Un nuovo murale per Willy Monteiro
Duarte, il giovane italiano di origine capoverdiana ucciso in un
pestaggio nel settembre 2000 a Colleferro, vicino a Roma, per
essere intervenuto in difesa di un amico. E’ l’omaggio dello
street artist Ozmo che ha rinnovato la grande immagine del volto
disegnata tre anni fa a Paliano, il comune in cui il giovane
viveva.
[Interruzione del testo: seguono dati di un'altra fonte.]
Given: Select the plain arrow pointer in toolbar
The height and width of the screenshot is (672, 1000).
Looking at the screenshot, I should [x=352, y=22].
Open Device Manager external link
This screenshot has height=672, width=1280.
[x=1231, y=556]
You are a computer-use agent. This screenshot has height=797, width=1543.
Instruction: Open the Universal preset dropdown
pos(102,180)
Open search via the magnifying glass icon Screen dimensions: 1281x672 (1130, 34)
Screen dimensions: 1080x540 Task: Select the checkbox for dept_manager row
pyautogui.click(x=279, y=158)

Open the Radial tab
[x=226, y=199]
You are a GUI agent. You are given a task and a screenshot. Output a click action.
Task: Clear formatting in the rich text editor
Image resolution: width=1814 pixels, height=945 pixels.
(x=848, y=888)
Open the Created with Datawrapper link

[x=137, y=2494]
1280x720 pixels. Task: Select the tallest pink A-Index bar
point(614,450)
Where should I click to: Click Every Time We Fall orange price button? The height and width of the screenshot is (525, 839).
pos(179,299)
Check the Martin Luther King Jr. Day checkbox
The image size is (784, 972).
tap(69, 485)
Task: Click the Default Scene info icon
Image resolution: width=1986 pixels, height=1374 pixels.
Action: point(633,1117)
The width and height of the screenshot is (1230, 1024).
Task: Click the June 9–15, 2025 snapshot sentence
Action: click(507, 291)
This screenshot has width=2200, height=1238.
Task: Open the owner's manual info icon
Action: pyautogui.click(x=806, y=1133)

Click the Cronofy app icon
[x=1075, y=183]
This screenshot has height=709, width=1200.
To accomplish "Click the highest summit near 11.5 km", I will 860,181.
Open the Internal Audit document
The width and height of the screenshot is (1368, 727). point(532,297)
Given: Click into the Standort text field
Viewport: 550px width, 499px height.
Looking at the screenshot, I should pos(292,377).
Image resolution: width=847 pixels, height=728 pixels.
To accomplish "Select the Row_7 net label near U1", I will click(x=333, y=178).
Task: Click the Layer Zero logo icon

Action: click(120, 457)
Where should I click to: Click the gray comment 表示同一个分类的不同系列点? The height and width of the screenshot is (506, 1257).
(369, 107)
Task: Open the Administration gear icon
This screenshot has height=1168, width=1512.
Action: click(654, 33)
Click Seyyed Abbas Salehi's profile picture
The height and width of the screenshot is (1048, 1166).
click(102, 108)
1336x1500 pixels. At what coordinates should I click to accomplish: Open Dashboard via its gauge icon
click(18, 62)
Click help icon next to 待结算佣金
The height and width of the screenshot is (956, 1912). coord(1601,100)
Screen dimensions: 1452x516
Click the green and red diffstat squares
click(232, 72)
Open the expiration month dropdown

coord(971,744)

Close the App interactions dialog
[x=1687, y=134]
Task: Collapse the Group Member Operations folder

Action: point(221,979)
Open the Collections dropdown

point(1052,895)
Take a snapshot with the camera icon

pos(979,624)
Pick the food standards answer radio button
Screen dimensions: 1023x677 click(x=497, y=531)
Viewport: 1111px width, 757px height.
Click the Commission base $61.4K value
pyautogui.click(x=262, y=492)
L’opera sarà inaugurata il 20 gennaio, compleanno di
Willy, nel corso della Giornata del Rispetto istituita per
ricordarlo e ”affrontare attraverso il dialogo tra generazioni
le tematiche del rispetto verso l’altro, il valore fondamentale
della non violenza psicologica e fisica, e la necessità di
contrastare ogni forma di discriminazione e prevaricazione”.
L’artista, conosciuto in Italia e all’estero per le sue azioni
improntate anche alla denuncia sociale e politica, ha
soggiornato nella cittadina in provincia di Frosinone su invito
dell’amministrazione per rinnovare l’immagine sbiadita dal
tempo. A proporre l’intervento è stato Ozmo, nome d’ arte di
Gionata Gesi. ”Ho sempre creduto nel potere dell’arte di
riflettere e influenzare la società – ha detto all’ANSA – . La
realizzazione del primo murale ufficiale dedicato a Willy
Monteiro Duarte proprio nel cuore della comunità che lo ha visto
crescere è stata un’iniziativa che poco dopo la sua morte ha
toccato profondamente non solo me, ma anche l’Italia intera su
temi del razzismo, integrazione, bullismo e la perdita dei
valori. Ridipingere l’opera, mi ha dato l’ occasione per
riflettere su quanto Willy e il murale stesso siano diventati
fonti di ispirazione e cambiamento”. Domenico Alfieri, sindaco
di Paliano, ha ringraziato l’ artista ”per aver donato alla
nostra città un’ opera splendida a cui nessuno può restare
indifferente. Il suo intervento vuole riaffermare con forza,
attraverso un’opera nuova e gemella al tempo stesso, le
motivazioni, i significati, le emozioni contrastanti con cui
ognuno di noi è stato chiamato a confrontarsi dopo la tragedia
di Willy. Questo murale nasce da un rinnovato atto di amore
verso un ragazzo che, in un presente contrassegnato da egoismi e
scelte facili, ha deciso di sacrificare la propria vita con un
gesto di estremo coraggio e altruismo”.